### Entries supplied
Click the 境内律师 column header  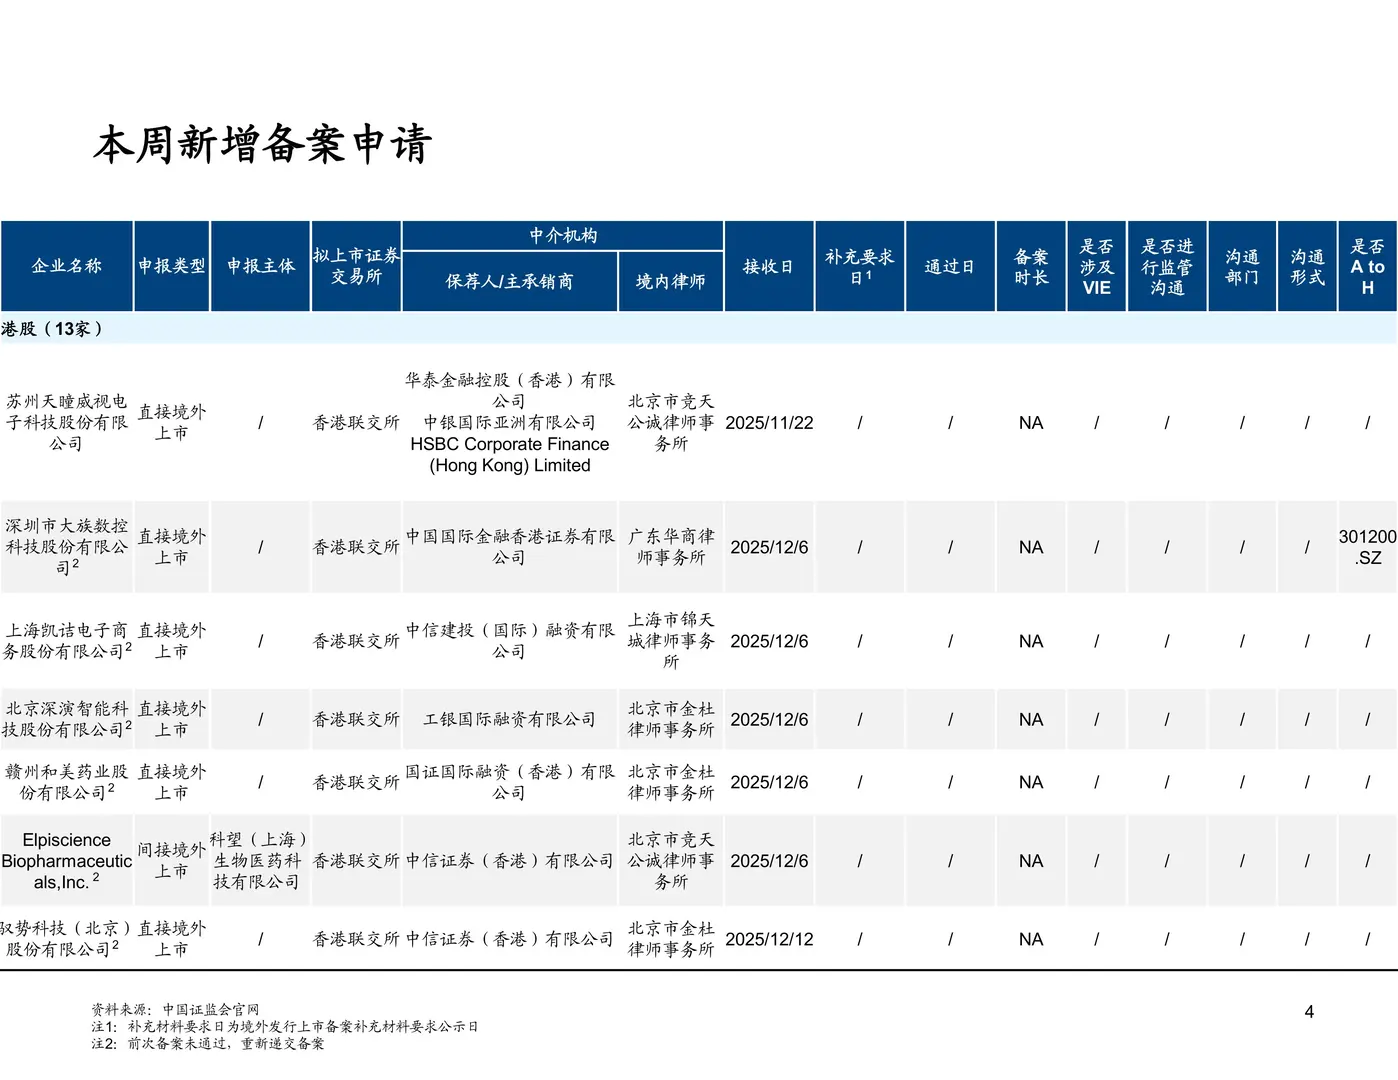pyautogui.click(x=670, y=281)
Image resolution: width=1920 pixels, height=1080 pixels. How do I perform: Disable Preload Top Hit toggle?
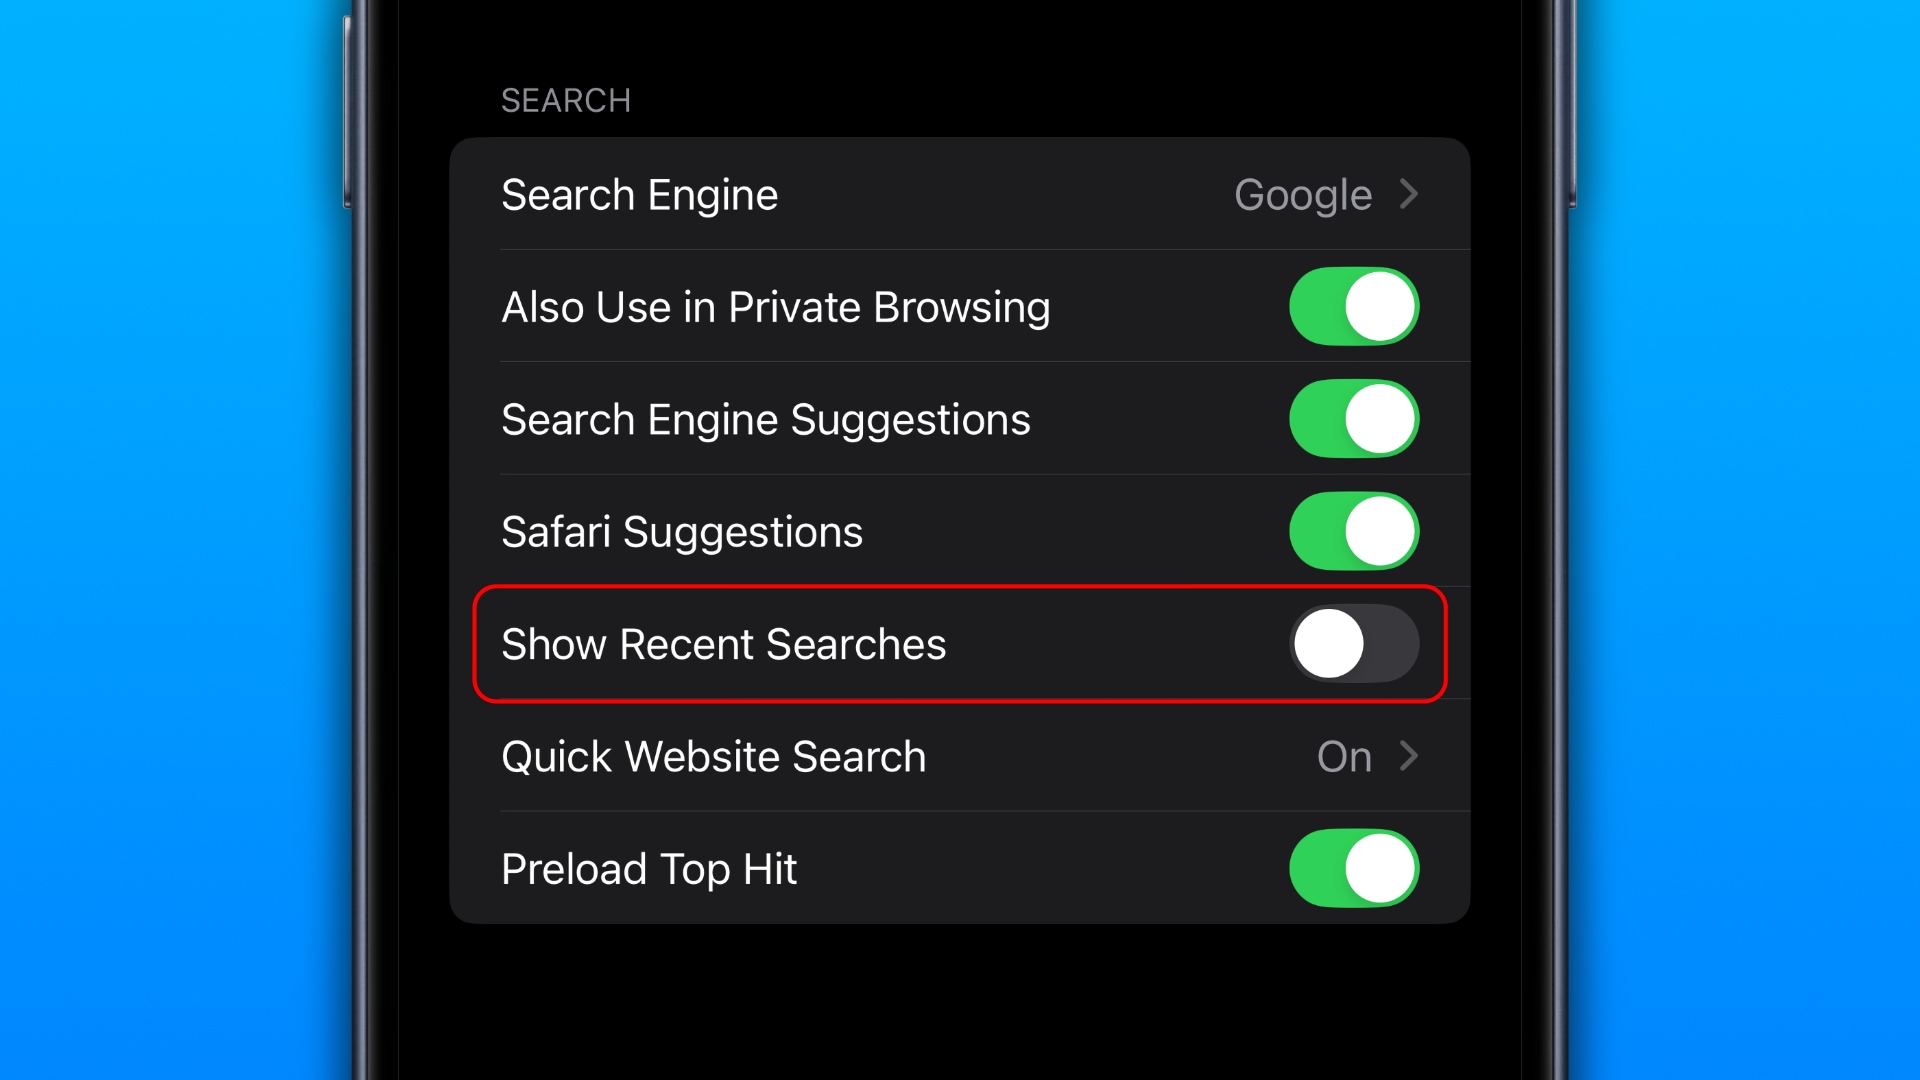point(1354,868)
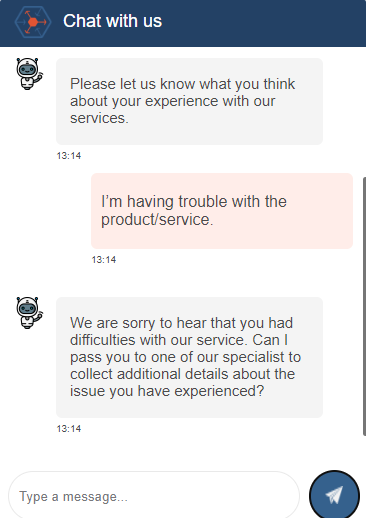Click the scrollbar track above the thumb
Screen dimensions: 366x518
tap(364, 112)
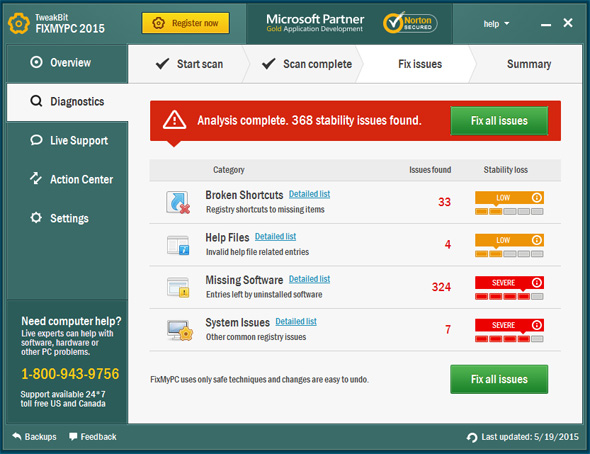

### What to do
Transcribe exactly, and only, the lines from the one with "Image resolution: width=1920" through the final line of the data above. The pictures stay out.

### Result of this exercise
Image resolution: width=1920 pixels, height=1080 pixels. How do I perform: Disable Preload Top Hit toggle?
point(1354,868)
Click the scrollbar track above the thumb
Screen dimensions: 366x518
tap(364, 112)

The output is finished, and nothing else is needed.